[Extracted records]
**********

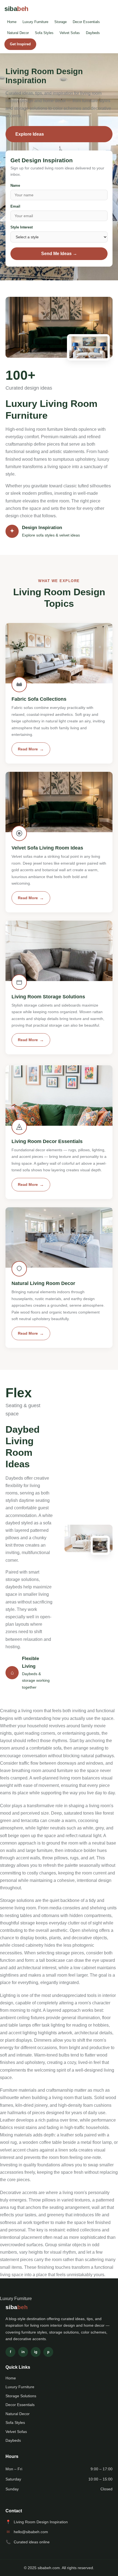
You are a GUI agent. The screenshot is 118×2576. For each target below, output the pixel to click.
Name (15, 185)
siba (16, 8)
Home (11, 22)
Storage (60, 22)
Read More (28, 749)
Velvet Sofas (70, 33)
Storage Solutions (20, 2396)
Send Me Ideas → (59, 253)
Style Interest (21, 227)
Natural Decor (18, 33)
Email (15, 206)
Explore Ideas (29, 134)
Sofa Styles (44, 33)
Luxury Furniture (35, 22)
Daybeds (93, 33)
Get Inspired (20, 44)
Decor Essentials (86, 22)
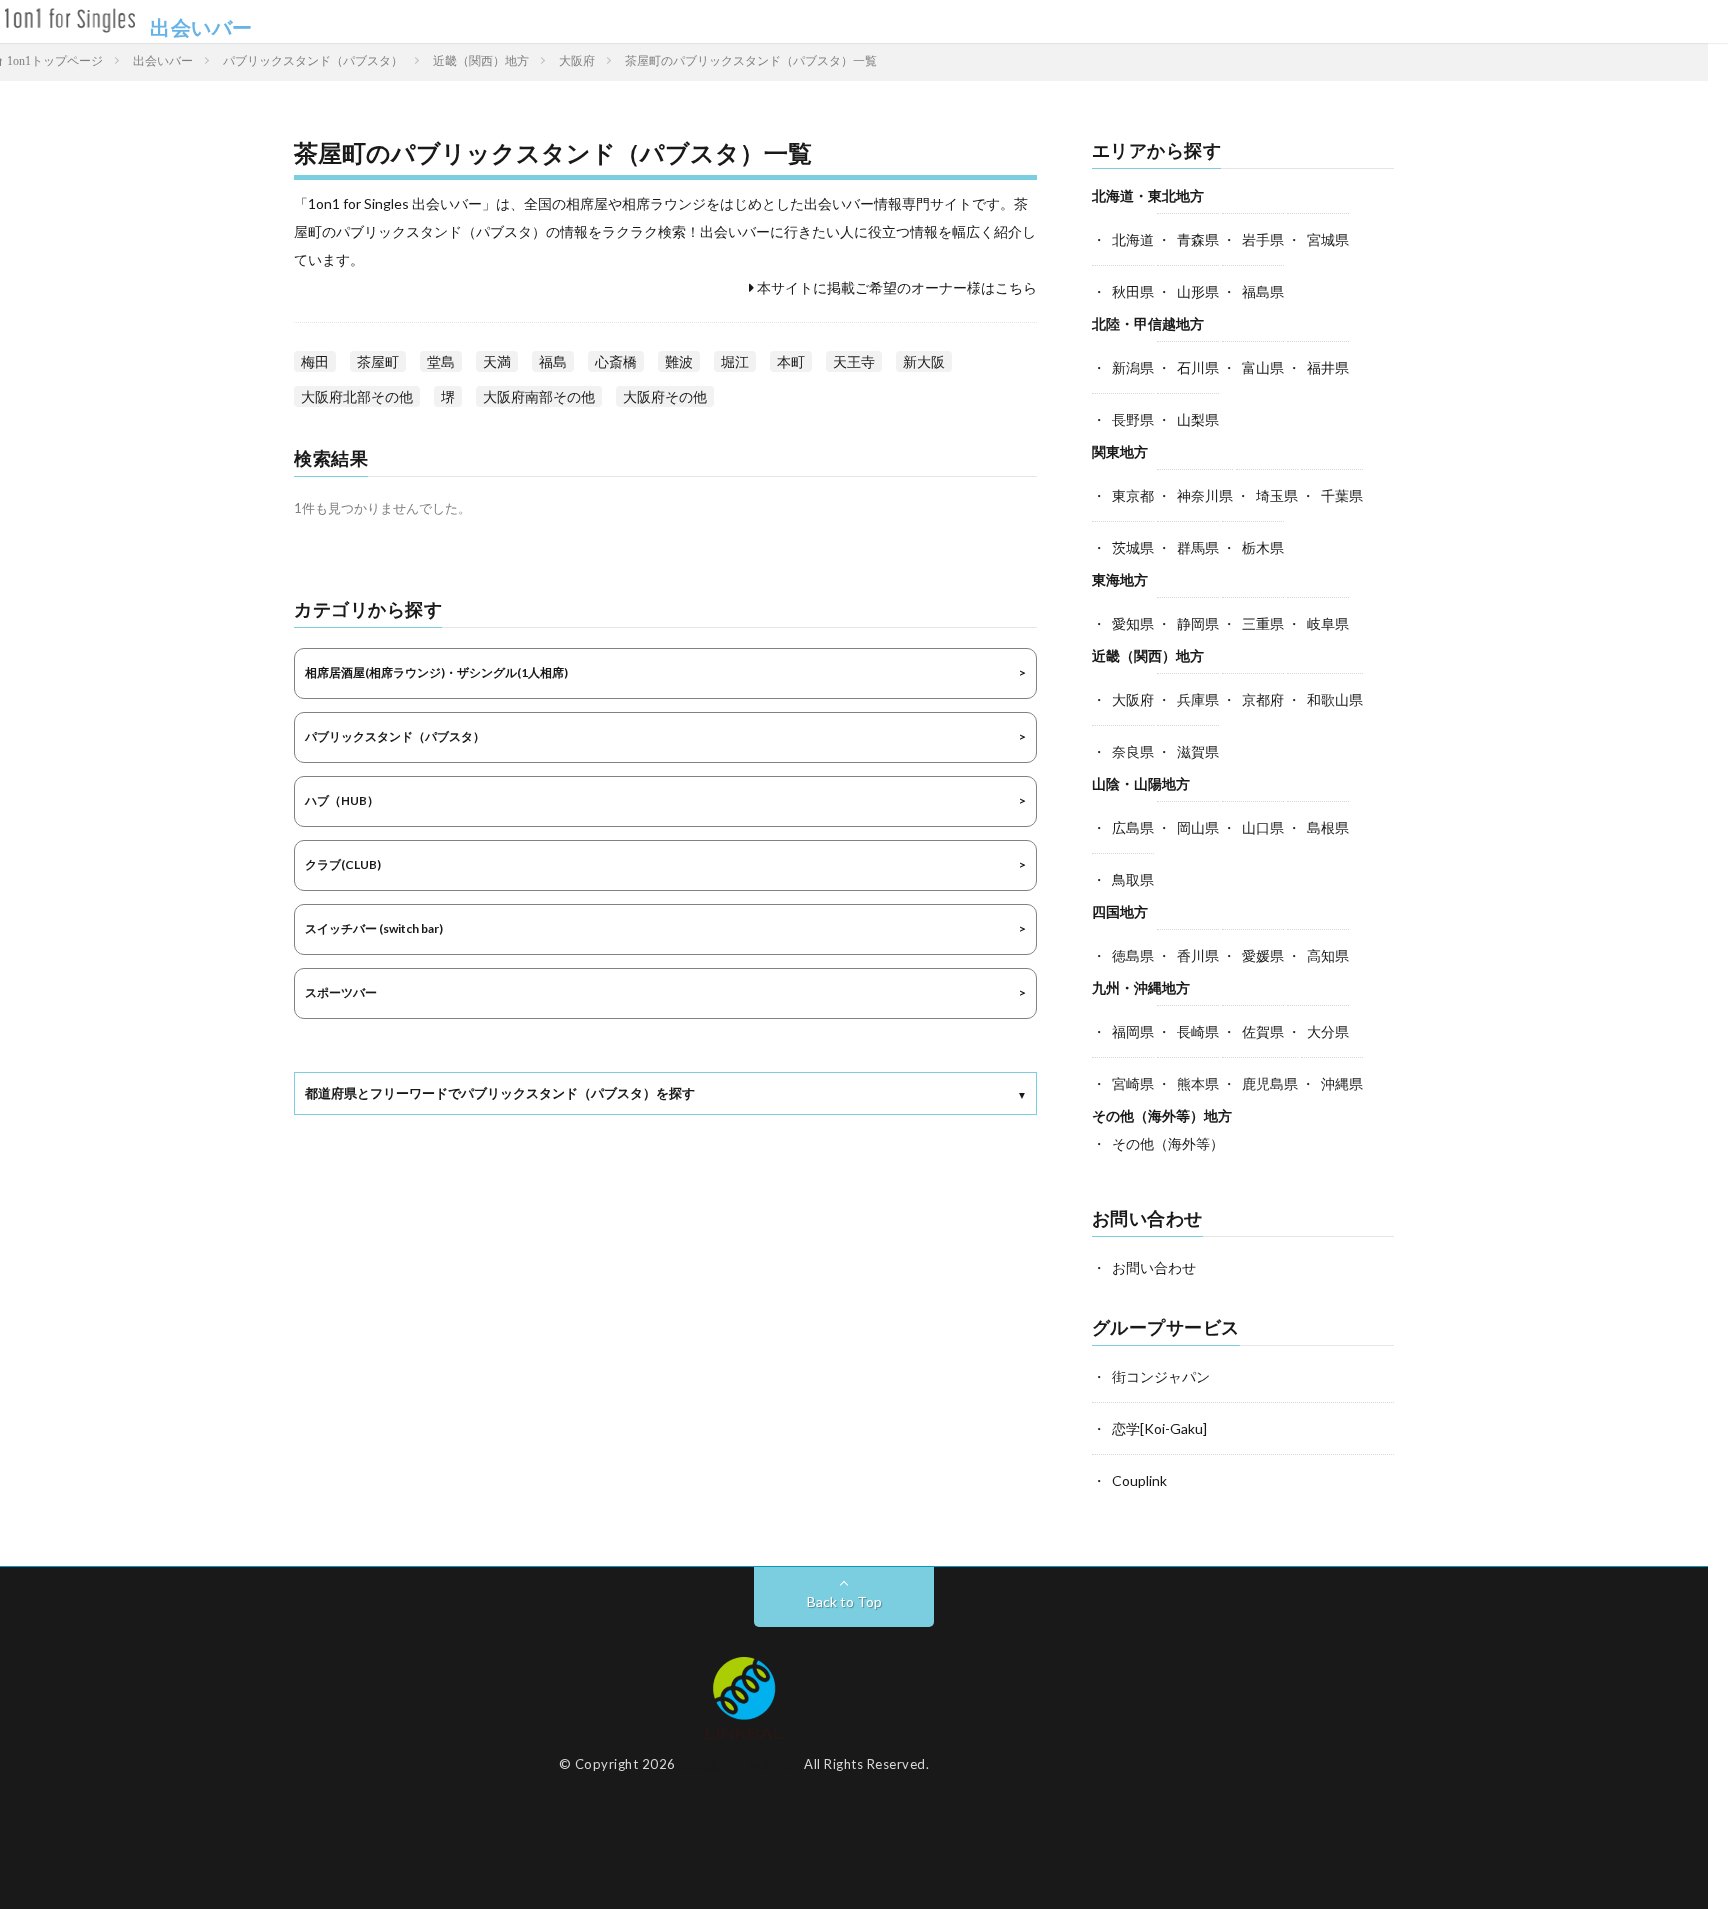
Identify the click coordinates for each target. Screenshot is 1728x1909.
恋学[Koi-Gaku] (1159, 1428)
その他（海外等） (1168, 1143)
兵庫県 (1198, 699)
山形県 (1198, 291)
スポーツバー (341, 992)
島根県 (1328, 827)
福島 (553, 361)
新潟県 (1133, 367)
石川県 (1198, 367)
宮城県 (1328, 239)
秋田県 (1133, 291)
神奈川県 (1205, 495)
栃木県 (1263, 547)
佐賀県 (1263, 1031)
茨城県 (1133, 547)
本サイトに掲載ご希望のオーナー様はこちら (895, 287)
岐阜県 (1328, 623)
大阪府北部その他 (357, 396)
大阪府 (1133, 699)
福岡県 (1133, 1031)
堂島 (441, 361)
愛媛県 (1263, 955)
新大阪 (924, 361)
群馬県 (1198, 547)
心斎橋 (616, 361)
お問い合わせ (1154, 1267)
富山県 (1263, 367)
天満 (497, 361)
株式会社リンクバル (740, 1764)
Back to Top (844, 1601)
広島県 (1133, 827)
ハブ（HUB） (342, 800)
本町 (791, 361)
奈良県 (1133, 751)
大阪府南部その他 (539, 396)
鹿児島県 (1270, 1083)
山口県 (1263, 827)
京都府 (1263, 699)
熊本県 (1198, 1083)
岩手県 (1263, 239)
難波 (679, 361)
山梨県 (1198, 419)
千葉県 (1342, 495)
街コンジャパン (1161, 1376)
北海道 (1133, 239)
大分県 (1328, 1031)
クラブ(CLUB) (343, 864)
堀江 (735, 361)
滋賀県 (1198, 751)
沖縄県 (1342, 1083)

**********

### TASK GOAL
Output each record precisely as it appears, and drop every picture.

### EXERCISE RESPONSE
You are a GUI agent. The screenshot is 118×2576. For each target below, output the pixel to click.
Name (15, 185)
siba (16, 8)
Home (11, 22)
Storage (60, 22)
Read More (28, 749)
Velvet Sofas (70, 33)
Storage Solutions (20, 2396)
Send Me Ideas → (59, 253)
Style Interest (21, 227)
Natural Decor (18, 33)
Email (15, 206)
Explore Ideas (29, 134)
Sofa Styles (44, 33)
Luxury Furniture (35, 22)
Daybeds (93, 33)
Get Inspired (20, 44)
Decor Essentials (86, 22)
Identify the click coordinates for each target. Screenshot is 1728x1909.
恋学[Koi-Gaku] (1159, 1428)
その他（海外等） (1168, 1143)
兵庫県 (1198, 699)
山形県 (1198, 291)
スポーツバー (341, 992)
島根県 (1328, 827)
福島 (553, 361)
新潟県 (1133, 367)
石川県 (1198, 367)
宮城県 (1328, 239)
秋田県 (1133, 291)
神奈川県 (1205, 495)
栃木県 (1263, 547)
佐賀県 (1263, 1031)
茨城県 (1133, 547)
本サイトに掲載ご希望のオーナー様はこちら (895, 287)
岐阜県 (1328, 623)
大阪府北部その他 (357, 396)
大阪府 (1133, 699)
福岡県 (1133, 1031)
堂島 (441, 361)
愛媛県 (1263, 955)
新大阪 (924, 361)
群馬県 (1198, 547)
心斎橋 (616, 361)
お問い合わせ (1154, 1267)
富山県 (1263, 367)
天満 (497, 361)
株式会社リンクバル (740, 1764)
Back to Top (844, 1601)
広島県 (1133, 827)
ハブ（HUB） (342, 800)
本町 (791, 361)
奈良県 (1133, 751)
大阪府南部その他 (539, 396)
鹿児島県 (1270, 1083)
山口県 (1263, 827)
京都府 (1263, 699)
熊本県 (1198, 1083)
岩手県 (1263, 239)
難波 (679, 361)
山梨県 (1198, 419)
千葉県 (1342, 495)
街コンジャパン (1161, 1376)
北海道 (1133, 239)
大分県 (1328, 1031)
クラブ(CLUB) (343, 864)
堀江 (735, 361)
滋賀県 (1198, 751)
沖縄県 (1342, 1083)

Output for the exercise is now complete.